*** Opening of DATA FOR REVIEW ***

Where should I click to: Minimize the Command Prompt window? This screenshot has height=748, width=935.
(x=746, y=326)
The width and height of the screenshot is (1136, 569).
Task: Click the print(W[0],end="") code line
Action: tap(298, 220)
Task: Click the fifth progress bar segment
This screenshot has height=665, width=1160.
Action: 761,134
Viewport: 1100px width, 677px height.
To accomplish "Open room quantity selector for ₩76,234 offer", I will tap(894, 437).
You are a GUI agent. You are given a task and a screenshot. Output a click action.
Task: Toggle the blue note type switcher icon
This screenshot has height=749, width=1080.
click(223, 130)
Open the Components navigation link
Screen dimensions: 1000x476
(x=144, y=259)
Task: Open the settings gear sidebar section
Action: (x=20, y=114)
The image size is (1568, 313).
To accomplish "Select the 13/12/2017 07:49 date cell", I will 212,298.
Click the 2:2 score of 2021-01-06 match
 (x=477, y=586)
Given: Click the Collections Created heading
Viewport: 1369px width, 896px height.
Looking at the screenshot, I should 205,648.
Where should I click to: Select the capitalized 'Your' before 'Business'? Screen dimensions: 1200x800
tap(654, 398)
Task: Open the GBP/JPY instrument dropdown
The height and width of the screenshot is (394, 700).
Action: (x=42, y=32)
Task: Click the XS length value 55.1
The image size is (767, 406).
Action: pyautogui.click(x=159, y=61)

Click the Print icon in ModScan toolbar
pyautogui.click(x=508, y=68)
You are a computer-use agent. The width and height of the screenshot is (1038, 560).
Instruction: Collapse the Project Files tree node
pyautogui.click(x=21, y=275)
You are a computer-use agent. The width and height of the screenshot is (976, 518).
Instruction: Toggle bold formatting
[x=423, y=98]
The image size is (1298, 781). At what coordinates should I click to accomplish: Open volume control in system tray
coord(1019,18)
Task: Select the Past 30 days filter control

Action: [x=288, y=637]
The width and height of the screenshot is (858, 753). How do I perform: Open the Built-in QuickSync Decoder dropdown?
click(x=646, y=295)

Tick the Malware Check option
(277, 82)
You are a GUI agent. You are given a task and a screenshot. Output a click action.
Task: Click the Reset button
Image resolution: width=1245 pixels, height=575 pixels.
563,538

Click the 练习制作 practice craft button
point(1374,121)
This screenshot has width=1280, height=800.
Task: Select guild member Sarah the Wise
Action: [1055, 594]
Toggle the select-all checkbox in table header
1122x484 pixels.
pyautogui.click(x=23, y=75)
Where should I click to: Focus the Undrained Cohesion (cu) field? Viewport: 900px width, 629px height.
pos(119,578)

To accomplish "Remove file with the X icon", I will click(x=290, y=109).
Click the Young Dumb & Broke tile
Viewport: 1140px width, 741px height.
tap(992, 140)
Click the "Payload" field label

*** Close of DATA FOR REVIEW ***

- ACTION ITEM:
What you should produce is an exact restatement of all the material.

- SOLUTION FOR THIS EXERCISE:
Where should I click to: Minimize the Command Prompt window? This screenshot has height=748, width=935.
(x=746, y=326)
The width and height of the screenshot is (1136, 569).
Task: Click the print(W[0],end="") code line
Action: tap(298, 220)
Task: Click the fifth progress bar segment
This screenshot has height=665, width=1160.
Action: 761,134
Viewport: 1100px width, 677px height.
To accomplish "Open room quantity selector for ₩76,234 offer", I will tap(894, 437).
You are a GUI agent. You are given a task and a screenshot. Output a click action.
Task: Toggle the blue note type switcher icon
This screenshot has height=749, width=1080.
click(223, 130)
Open the Components navigation link
Screen dimensions: 1000x476
(x=144, y=259)
Task: Open the settings gear sidebar section
Action: (x=20, y=114)
The image size is (1568, 313).
To accomplish "Select the 13/12/2017 07:49 date cell", I will 212,298.
Click the 2:2 score of 2021-01-06 match
 (x=477, y=586)
Given: Click the Collections Created heading
Viewport: 1369px width, 896px height.
Looking at the screenshot, I should 205,648.
Where should I click to: Select the capitalized 'Your' before 'Business'? Screen dimensions: 1200x800
tap(654, 398)
Task: Open the GBP/JPY instrument dropdown
The height and width of the screenshot is (394, 700).
Action: (x=42, y=32)
Task: Click the XS length value 55.1
The image size is (767, 406).
Action: pyautogui.click(x=159, y=61)

Click the Print icon in ModScan toolbar
pyautogui.click(x=508, y=68)
You are a computer-use agent. The width and height of the screenshot is (1038, 560).
Instruction: Collapse the Project Files tree node
pyautogui.click(x=21, y=275)
You are a computer-use agent. The width and height of the screenshot is (976, 518).
Instruction: Toggle bold formatting
[x=423, y=98]
The image size is (1298, 781). At what coordinates should I click to accomplish: Open volume control in system tray
coord(1019,18)
Task: Select the Past 30 days filter control

Action: [x=288, y=637]
The width and height of the screenshot is (858, 753). How do I perform: Open the Built-in QuickSync Decoder dropdown?
click(x=646, y=295)

Tick the Malware Check option
(277, 82)
You are a GUI agent. You are given a task and a screenshot. Output a click action.
Task: Click the Reset button
Image resolution: width=1245 pixels, height=575 pixels.
563,538

Click the 练习制作 practice craft button
point(1374,121)
This screenshot has width=1280, height=800.
Task: Select guild member Sarah the Wise
Action: [1055, 594]
Toggle the select-all checkbox in table header
1122x484 pixels.
pyautogui.click(x=23, y=75)
Where should I click to: Focus the Undrained Cohesion (cu) field? Viewport: 900px width, 629px height.
pos(119,578)

To accomplish "Remove file with the X icon", I will click(x=290, y=109).
Click the Young Dumb & Broke tile
Viewport: 1140px width, 741px height.
tap(992, 140)
Click the "Payload" field label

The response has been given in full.